A senior United States diplomat has met Israeli leaders and will later visit Lebanon as part of a push by Washington to defuse tensions between Israel and Hezbollah.
US envoy Amos Hochstein arrived in Israel on Monday and held talks with Prime Minister Benjamin Netanyahu, President Isaac Herzog and Defense Minister Yoav Gallant.
Gallant’s office said the minister “provided a situation assessment of developments on Israel’s northern border, emphasizing the daily attacks conducted by Hezbollah against Israel’s northern communities and detailing the [Israeli military’s] efforts to thwart Hezbollah terrorists and infrastructure”.
“Minister Gallant and Mr Hochstein discussed the security situation at length and its impact on the region,” it added.
Hochstein’s visit comes amid growing fears of an all-out war between Israel and the Lebanese group Hezbollah that could potentially lead to an even wider regional conflict.

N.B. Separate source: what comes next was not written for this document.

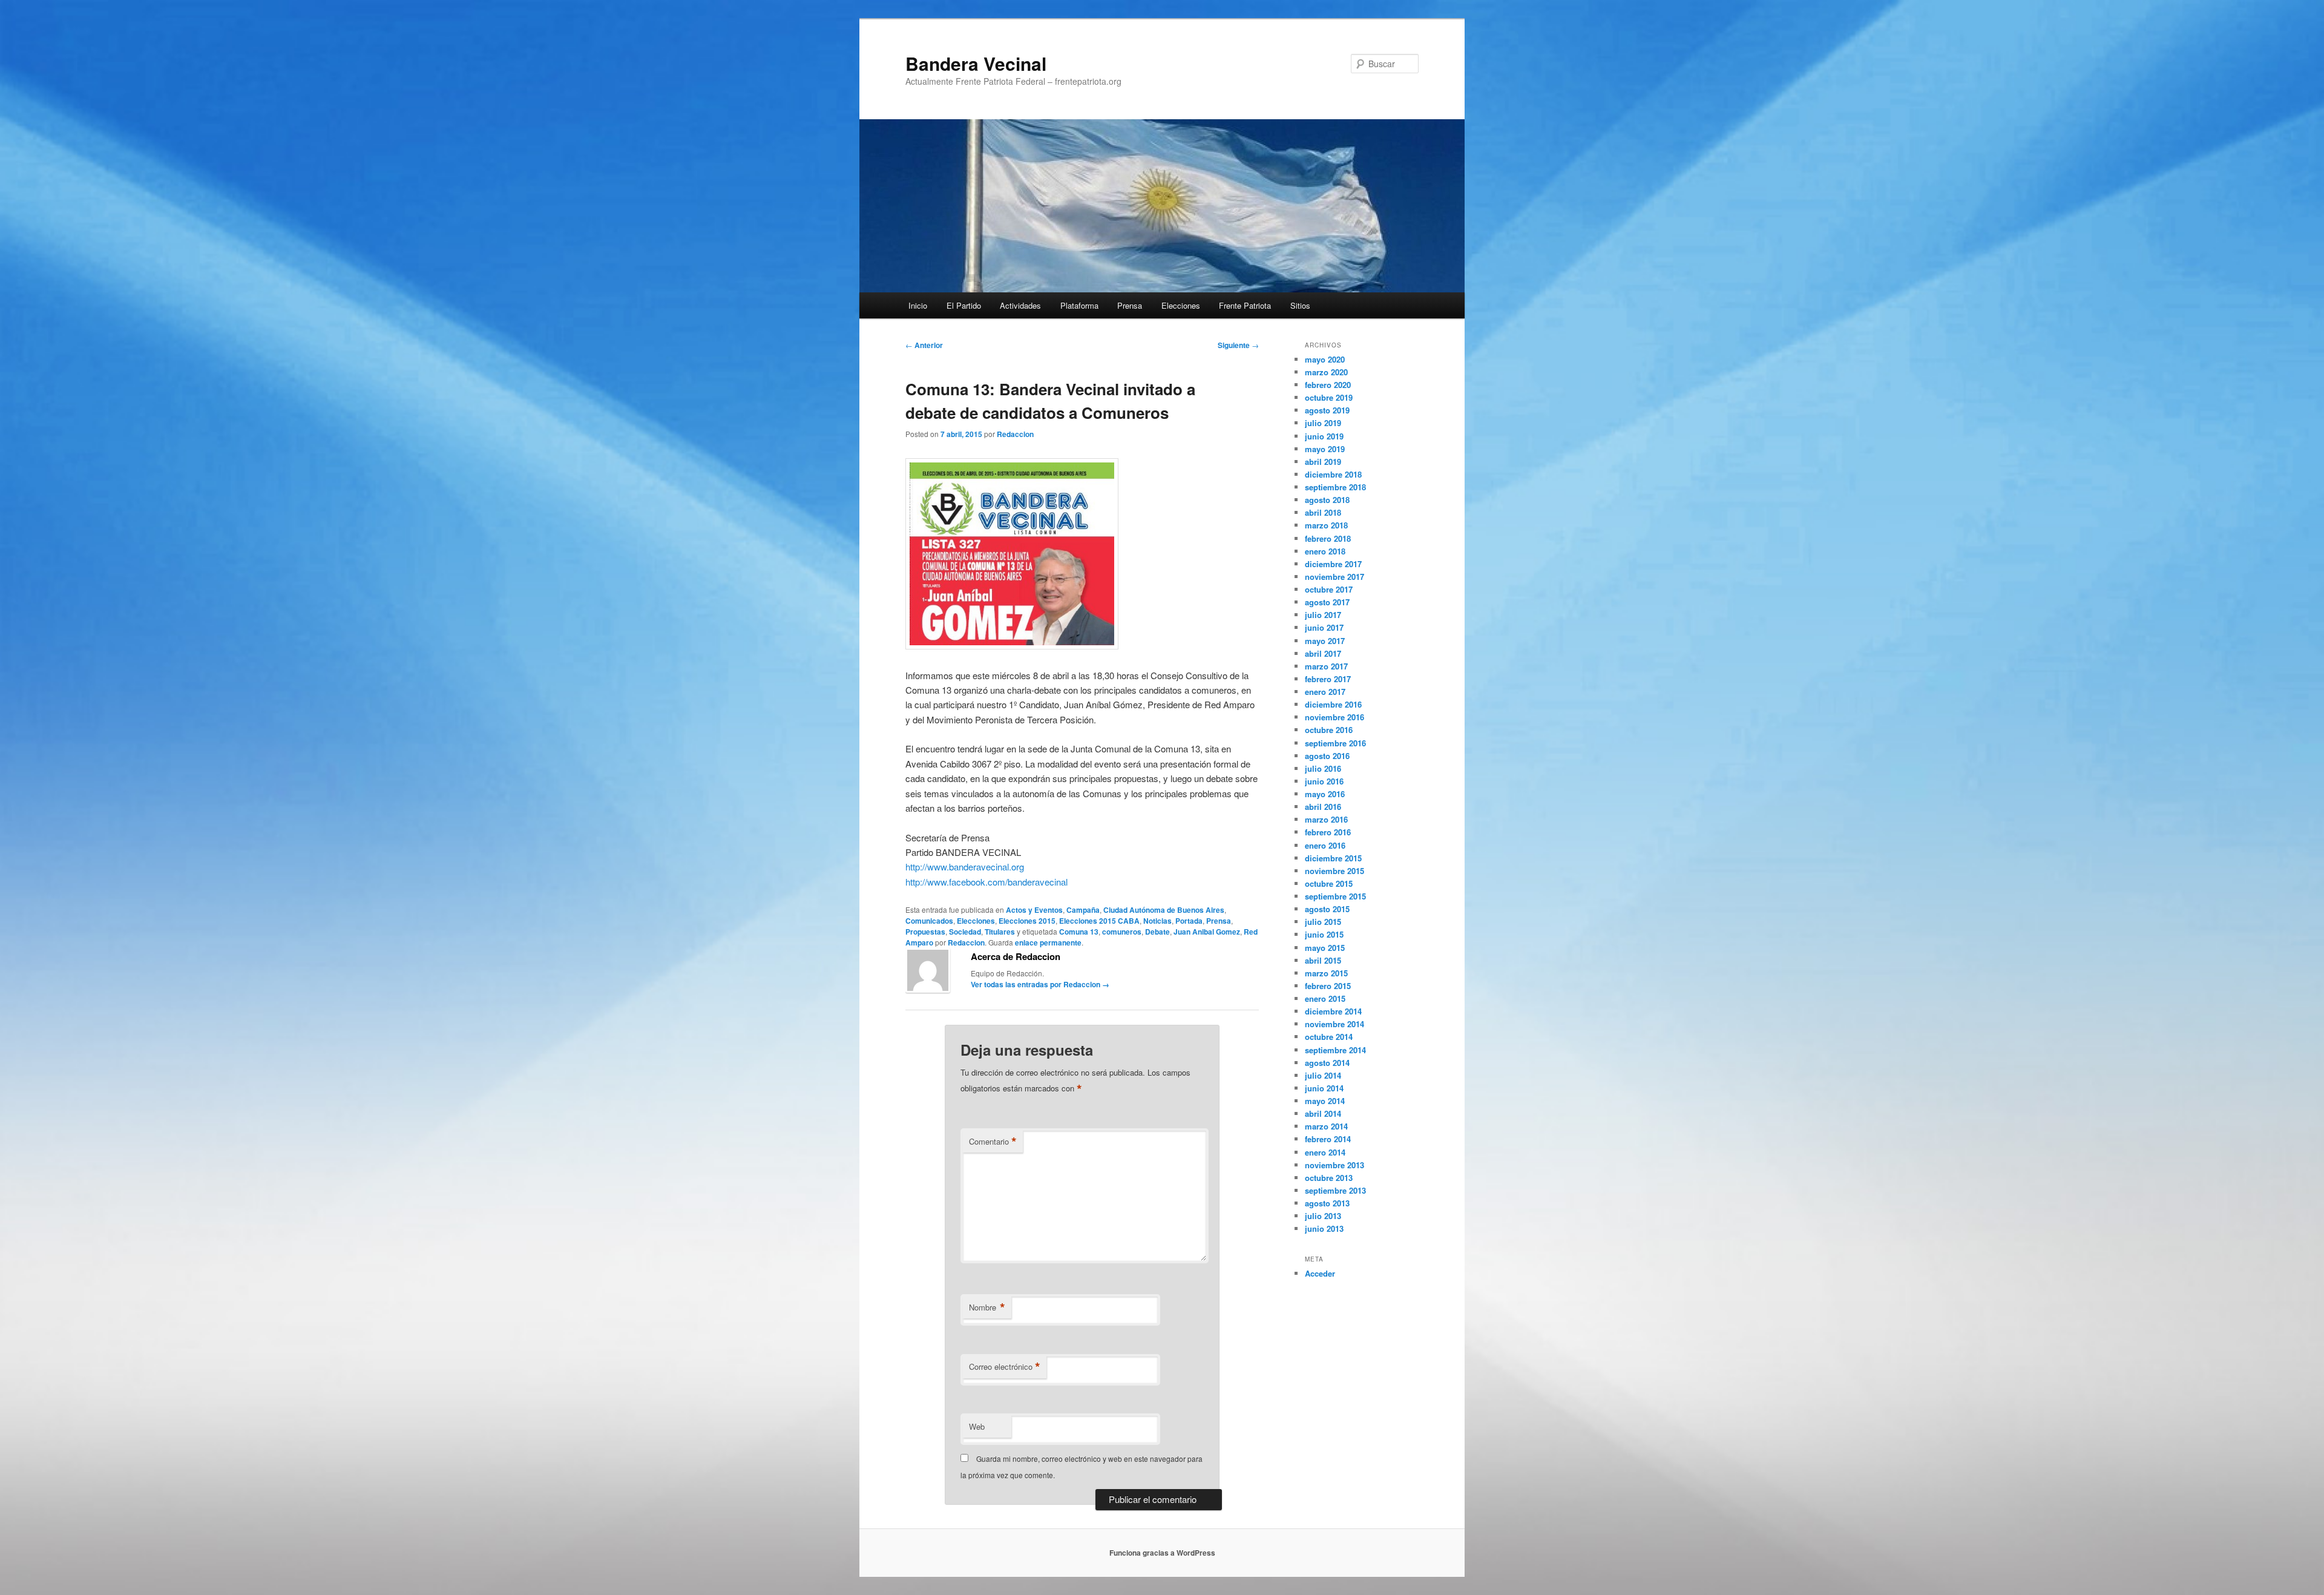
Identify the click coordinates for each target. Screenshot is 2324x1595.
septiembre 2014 (1335, 1050)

Hezbollah had stepped up attacks against Israel in the past week after the killing of one of its top commanders in an Israeli air raid on southern Lebanon.
But the Iran-aligned group, which has been targeting Israeli military positions nearly daily since the war in Gaza broke out, has not announced a new attack against Israel since Saturday evening.
It is not clear whether the lull, which coincided with the Eid al-Adha Muslim holiday, is linked to Hochstein’s visit to the region.
On Monday, the Israeli military said it killed a Hezbollah member in a drone strike, describing him as a “central operative” in the group’s rockets division.
The Wall Street Journal reported earlier that Hochstein is holding indirect talks with Hezbollah, which is designated as a “terrorist” organisation by Washington, through Lebanese Parliament Speaker Nabih Berri, a close ally of the group.
The sides are discussing a “preliminary agreement” to end the hostilities, according to the newspaper.
Later on Monday, the administration of President Joe Biden stressed that it does not want to see escalation at the Lebanon-Israel border and suggested that the US is advancing a proposal to avert a large-scale conflict.
“There is a diplomatic framework that we believe is reachable that would resolve this conflict without a full-on war,” State Department spokesperson Matthew Miller said.
Hochstein’s official title is special presidential coordinator for global infrastructure and energy security. But after he helped broker a deal in 2022 to resolve a maritime border dispute between Lebanon and Israel over oilfields in the Mediterranean Sea, he became a de facto US envoy for the two countries.
He has visited the region frequently in past months.
The US has said it wants a diplomatic resolution to the crisis at the Lebanon-Israel border. Hezbollah has said it will not halt its attacks until the war on Gaza ends.
The Lebanese organisation started attacking military bases in northern Israel the day after the outbreak of the war on Gaza on October 7 in what it says is a “support front” to back Palestinian armed groups.
Israel responded by bombing villages across southern Lebanon and targeting Hezbollah positions. Despite the frequent violence, the confrontations have largely been limited to the border area.
Israeli officials have promised to push Hezbollah back from their country’s northern borders. “We want this to be resolved either diplomatically or militarily,” Israeli government spokesperson David Mencer said on Monday.
“The current state of affairs is not a sustainable reality – 5,000 rockets raining down on our north, making the north uninhabitable.”
The violence has displaced tens of thousands of people on both sides of the border, piling pressure on Netanyahu’s government, which is struggling to deter Hezbollah and achieve its war aims in Gaza.
Netanyahu dissolved his war cabinet on Monday, eight days after his political rival Benny Gantz quit the emergency government that was formed to oversee the war in Gaza.
Some Israeli officials have been calling for a more forceful response to Hezbollah’s attacks.
For its part, the US has been pushing for a truce in Gaza that it said would pave the way to restoring calm between Hezbollah and Israel.
“Our assessment of the situation continues to be that the best way to get a diplomatic resolution in the north – which we think all sides ultimately prefer – is to reach a ceasefire in Gaza,” Miller, the State Department spokesperson, said.
Last week, Gallant rejected a French proposal for Israel, France and the US to form a working group to help avoid war at the Lebanese border.
“As we fight a just war, defending our people, France has adopted hostile policies against Israel,” Gallant said in a statement. “In doing so, France ignores the atrocities committed by Hamas against Israeli children, women and men. Israel will not be a party to the trilateral framework proposed by France.”